Setzen Sie auf eine Mischung aus Analyse und Kreativität, um die Schülerinnen und Schüler zu aktivieren. Vermeiden Sie reine Frontalphasen, da Werbung durch eigenes Entdecken besser verstanden wird. Nutzen Sie aktuelle Beispiele, die die Kinder aus ihrem Alltag kennen, um die Relevanz zu verdeutlichen. Forschung zeigt, dass ein kritischer Blick auf Werbung am besten gelingt, wenn die Lernenden selbst gestalten und reflektieren dürfen.

Am Ende der Einheit können die Schülerinnen und Schüler Werbestrategien benennen, Zielgruppen identifizieren und zwischen Werbeversprechen und Realität unterscheiden. Sie nutzen Fachbegriffe wie 'Zielgruppe', 'Überzeugungstechnik' oder 'Bildsprache' sachgerecht und reflektieren kritisch ihre eigene Mediennutzung.
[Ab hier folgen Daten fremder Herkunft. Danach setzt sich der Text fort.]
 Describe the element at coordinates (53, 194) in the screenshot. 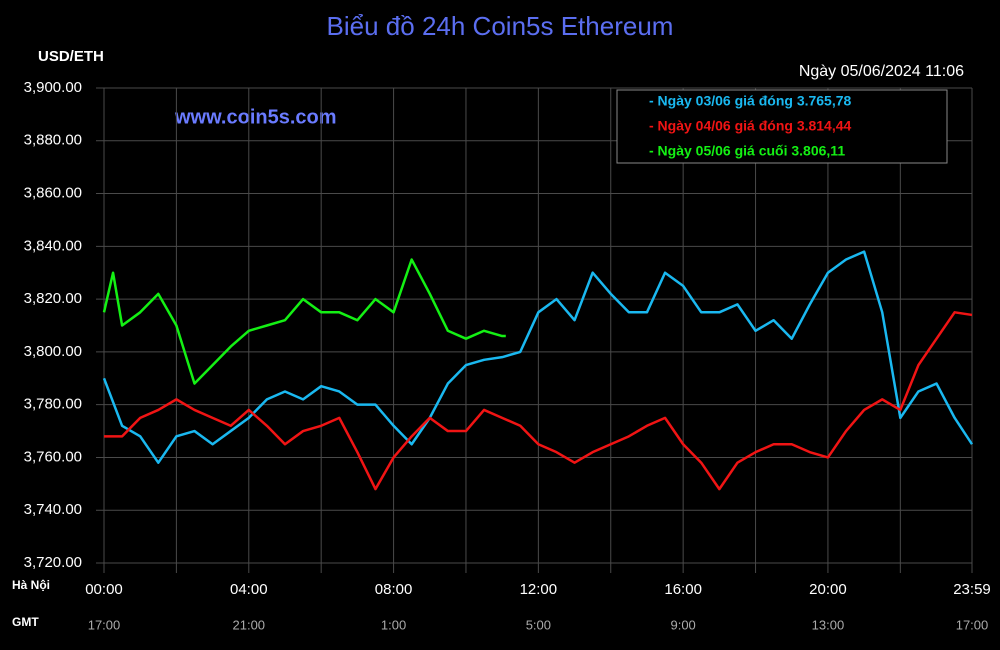

I see `y-tick-label: 3,860.00` at that location.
Vorsicht vor diesen Fehlvorstellungen

  • Während der Kollaborativen Untersuchung 'Die Werbe-Checkliste' nehmen einige Kinder Werbeversprechen wörtlich.

    Fordern Sie die Schülerinnen und Schüler auf, das beworbene Produkt mit einem selbst mitgebrachten Beispiel zu vergleichen und die Unterschiede zu beschreiben. Lassen Sie sie notieren, welche Aussagen der Werbung realistisch sind und welche nicht.

  • In der Simulation 'Die Werbeagentur' behaupten einige, sie ließen sich nicht von Werbung beeinflussen.

    Lenken Sie die Diskussion auf die Analyse von Image und Gruppenzwang, indem Sie die Gruppen auffordern, zu erklären, warum sie bestimmte Slogans oder Farben gewählt haben und wie diese auf Gleichaltrige wirken könnten.